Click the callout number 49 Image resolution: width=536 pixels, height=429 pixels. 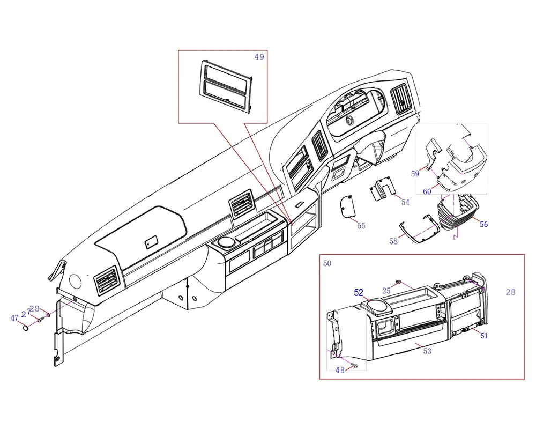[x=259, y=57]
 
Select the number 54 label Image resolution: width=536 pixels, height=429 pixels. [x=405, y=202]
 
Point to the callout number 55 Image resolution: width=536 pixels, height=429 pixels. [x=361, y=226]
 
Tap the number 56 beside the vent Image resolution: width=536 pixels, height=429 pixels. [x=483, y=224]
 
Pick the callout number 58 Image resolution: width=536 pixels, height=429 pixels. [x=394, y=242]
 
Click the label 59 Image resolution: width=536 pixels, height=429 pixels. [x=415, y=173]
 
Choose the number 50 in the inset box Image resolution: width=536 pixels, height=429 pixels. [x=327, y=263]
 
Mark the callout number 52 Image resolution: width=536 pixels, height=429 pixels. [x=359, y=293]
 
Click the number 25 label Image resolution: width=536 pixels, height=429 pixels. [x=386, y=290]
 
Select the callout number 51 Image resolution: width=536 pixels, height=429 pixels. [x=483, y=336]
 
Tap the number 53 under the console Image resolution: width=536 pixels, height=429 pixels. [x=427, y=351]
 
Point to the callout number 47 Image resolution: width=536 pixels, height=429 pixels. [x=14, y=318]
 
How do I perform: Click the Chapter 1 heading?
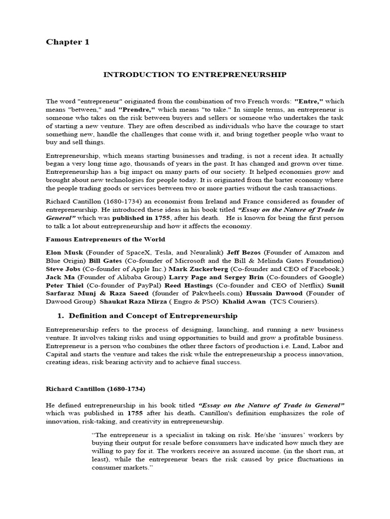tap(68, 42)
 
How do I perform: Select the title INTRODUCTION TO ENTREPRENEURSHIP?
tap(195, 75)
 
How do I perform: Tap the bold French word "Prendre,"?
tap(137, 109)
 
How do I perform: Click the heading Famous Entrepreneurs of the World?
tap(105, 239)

──────────────────────────────

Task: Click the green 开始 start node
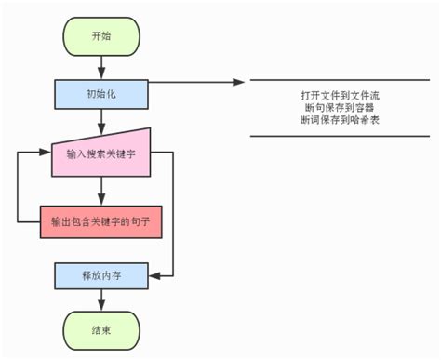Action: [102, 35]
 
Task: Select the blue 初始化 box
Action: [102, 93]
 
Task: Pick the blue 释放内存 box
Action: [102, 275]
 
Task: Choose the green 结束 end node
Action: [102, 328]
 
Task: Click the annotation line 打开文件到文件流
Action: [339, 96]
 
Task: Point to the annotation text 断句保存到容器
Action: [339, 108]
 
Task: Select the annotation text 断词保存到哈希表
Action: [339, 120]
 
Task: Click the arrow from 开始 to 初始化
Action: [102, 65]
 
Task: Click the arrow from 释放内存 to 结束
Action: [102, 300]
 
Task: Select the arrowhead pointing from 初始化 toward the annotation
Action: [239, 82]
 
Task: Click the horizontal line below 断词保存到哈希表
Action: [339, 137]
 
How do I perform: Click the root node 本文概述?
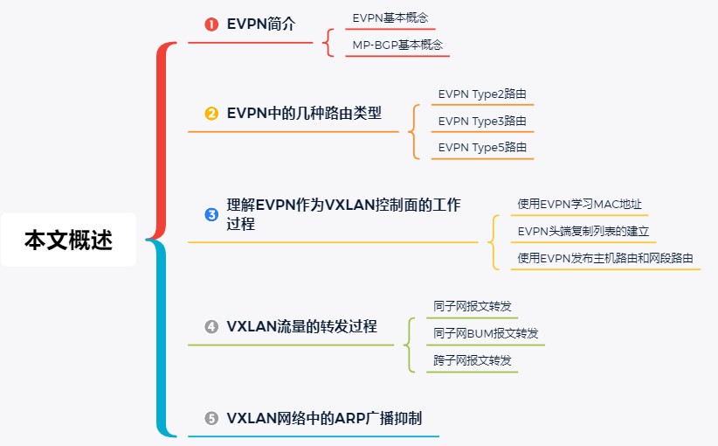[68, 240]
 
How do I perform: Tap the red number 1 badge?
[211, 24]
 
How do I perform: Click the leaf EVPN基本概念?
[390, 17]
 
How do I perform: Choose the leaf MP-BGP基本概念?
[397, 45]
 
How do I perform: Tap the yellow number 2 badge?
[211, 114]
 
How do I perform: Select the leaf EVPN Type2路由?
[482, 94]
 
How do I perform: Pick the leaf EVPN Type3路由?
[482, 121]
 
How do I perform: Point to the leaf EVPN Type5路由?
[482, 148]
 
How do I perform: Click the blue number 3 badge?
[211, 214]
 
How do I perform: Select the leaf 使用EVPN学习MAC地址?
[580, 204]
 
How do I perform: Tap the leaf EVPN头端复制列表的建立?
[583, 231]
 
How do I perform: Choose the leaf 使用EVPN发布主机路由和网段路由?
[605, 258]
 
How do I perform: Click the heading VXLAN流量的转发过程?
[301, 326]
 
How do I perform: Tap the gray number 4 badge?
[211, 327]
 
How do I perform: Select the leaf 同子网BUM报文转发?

──────────────────────────────

## CHALLENGE
Please count how many lines of the records contain the string "label" and reply with that number alone.

## COMPLETE OUTPUT
3